I have to connect to multiple client vpn's for work and did not want to install vpn clients from multiple vendors, so I decided to use openconnect as it supports multiple protocols. The network-manager-gui controls were not working well for me on Ubuntu 22, so I decided to write a script to facilitate vpn connections.
This script has been tested on Ubuntu and macOS.
See example-openconnect-vpn-env for an example config.
- openconnect
sudo apt install openconnect
brew install openconnect
See example-openfortivpn-vpn-env for an example config.
Although openconnect supports fortinet protocol, it does not support SSO authentication. If you require SSO auth, you need a way to grab your session cookie. I cloned openfortivpn-webviews repo and built the Electron app for this purpose.
- openfortivpn
- openfortivpn-webview
sudo apt install openfortivpn
brew install openfortivpn
Clone this repo and built the Electron app following the directions on the repo or download the prebuilt versions if they run for you.
git clone https://github.com/gm-vm/openfortivpn-webview
- To use these scripts clone them down to your computer.
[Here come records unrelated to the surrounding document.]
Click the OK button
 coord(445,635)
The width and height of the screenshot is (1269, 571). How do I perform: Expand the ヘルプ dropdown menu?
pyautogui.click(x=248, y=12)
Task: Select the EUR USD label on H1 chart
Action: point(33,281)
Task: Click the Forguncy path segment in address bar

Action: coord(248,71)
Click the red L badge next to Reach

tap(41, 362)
- Keep the files all in the same folder.
- cd into vpn-scripts
- make a symnlink based on the name of the connection to vpn.sh
- copy example-vpn-env to a file with matching the symlink name
- adjust symlinkname-vpn-env for that vpn connection - this is the only file you should need to edit
- most secure (requires 1Password) create an entry named vpn-symlinkname-vpn and put your password in it
- less secure option -> create a file named
~/.matchingname-passwordand put your password in it - launch the script by calling the symlink name - you never run
vpn.sh
cd ~
git clone https://github.com/GervaisdeM/vpn-scripts.git
cd vpn-scripts
ln -s vpn.sh customer1-vpn.sh
cp example-vpn-env customer1-vpn-env
# edit customer1-vpn-env to suite your needs
# you do need to know a little bit about openconnect to get this right
echo "myFancySecureVPNpassword" > ~/.customer1-vpn-password
./customer1-vpn.sh
Usage:
./customer1-vpn.sh [-c] [-d] [-s] [-h]
-c ... Connect
-d ... Disconnect
-s ... Show connections status
-h ... Display this help
cd vpn-scripts
ln -s vpn.sh customer2-vpn.sh
cp example-vpn-env customer2-vpn-env
# edit customer2-vpn-env to suite your needs
# you do need to know a little bit about openconnect to get this right
echo "myLovelySecureVPNpassword" > ~/.customer2-vpn-password
./customer2-vpn.sh -s
No active connections
~/vpn-scripts/customer1-vpn.sh -s
No active connections
or
~/vpn-scripts/customer1-vpn.sh -s
VPN customer1-vpn connected.
or
~/vpn-scripts/customer2-vpn.sh -s
customer1-vpn is already connected!
Run /home/gervais/vpn-scripts/customer1-vpn.sh -d and try again.
./customer1-vpn.sh -c
Connecting to customer1-vpn...
VPN connected.
or
./customer2-vpn.sh -c
customer1-vpn is already connected!
Run /home/gervais/vpn-scripts/customer1-vpn.sh -d and try again.
./customer2-vpn.sh -d
customer1-vpn is already connected!
Run /home/gervais/vpn-scripts/customer1-vpn.sh -d and try again.
or
./customer1-vpn.sh -d
Disconnected
Although this should work on Linux, it has only been tested on macOS. Symlink this into my path and use it to launch any previously configured VPN.
See the help:
vpnControl.sh -h
This has only been tested on macOS with Ubuntu 22 running on UTM. It could easily be extended or altered to support alternal VM controlers such as vmWare or VirtualBox.
See the help:
vpnVMcontrol.sh -h